4.) Have a life outside of work. It’s not enough to have things outside of work that you care about. You have to share them with others to build better connection and understanding. You also have to actually go and spend time doing those other things. Build in regular vacations. Plan ahead to have true back-ups in place so that you can truly unplug. Over the years, I saw numerous highly talented people burn out from not taking time off. I even recognized the importance myself and didn’t admit it could happen to me.
5.) Stop multi-tasking. When you are doing 10 different things at once, your mind is stretched in multiple directions. Instead, focus on one task or topic at a time and in the long-run you will be more efficient, more productive, and less exhausted. Schedule in some protected focus time each day where you aren’t in a meeting, or accessible by phone or Instant Messaging. Look for ways you can make your focus time known in a diplomatic manner (ex. please do not disturb sign on workstation or office door).
6.) Be authentic. Show that you are relatable to both external and internal colleagues and clients. Show that you are confident in who you are and at the same that you are an eternally curious learner. Having both of these working together will instill trust in your abilities and show that you are not overzealous or will attempt to “go it alone.”

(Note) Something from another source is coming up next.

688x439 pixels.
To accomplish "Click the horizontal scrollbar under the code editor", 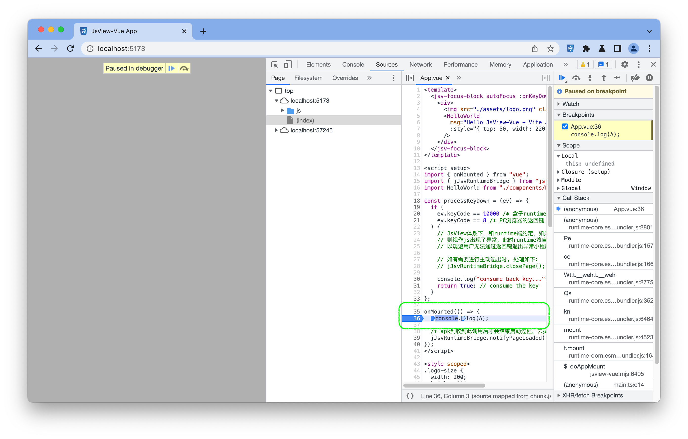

7.) Self-awareness. Recognizing your unique gifts and skills, and asking for ways to develop them is the best thing you can do for your career. If there are basic skills needed in a particular role that you don’t innately have, you can work to develop them – but recognize when you might be swimming upstream. Is this the right role for you? How much happier would you be in a role that played to your strengths and was aligned with your gifts? If you aren’t clear on what these are, work with a coach or read a book like “Now, Discover Your Strengths” by Buckingham & Clifton which has a complementary online assessment.
8.) Seek out a champion. Notice how the people around you react to different people. Make a list of characteristics you want to be known for, and find someone that shares some of them. Email that person or seek out time with them and pick their brain. How did they develop their own personal brand? Be open to feedback. How do they see you? What can you do more or less of? What would make you more effective in achieving your goals? It is equally important that you hear about your positive qualities and what people want more of from you as it is anything you should stop doing.
9.) Don’t make assumptions. Ask for and give specific feedback. Use open ended questions in order to be sure and get the feedback you are looking for (ex. how or what). Be honest and kind with your words. Recognize that you are part of a team. Look for what you can offer in service to the team and others’ development and you will cultivate your own learning.
10.) Bring mindfulness to work. When stressed, our bodies tense up, breathing becomes shallow, and cognitive function begins to slow. Focus on your breathing as a way to quiet your mind and notice where you might be feeling tension. Take several slow, deep breaths. Breathe into the tension and imagine it taking a physical form, and then floating out of your body. Do this several times a day or whenever you start to feel overwhelmed and notice the impact it makes on you and those around you. Other effective ways to give your brain a break are taking a walk outside and setting an intention at the beginning of each day of how you want to be.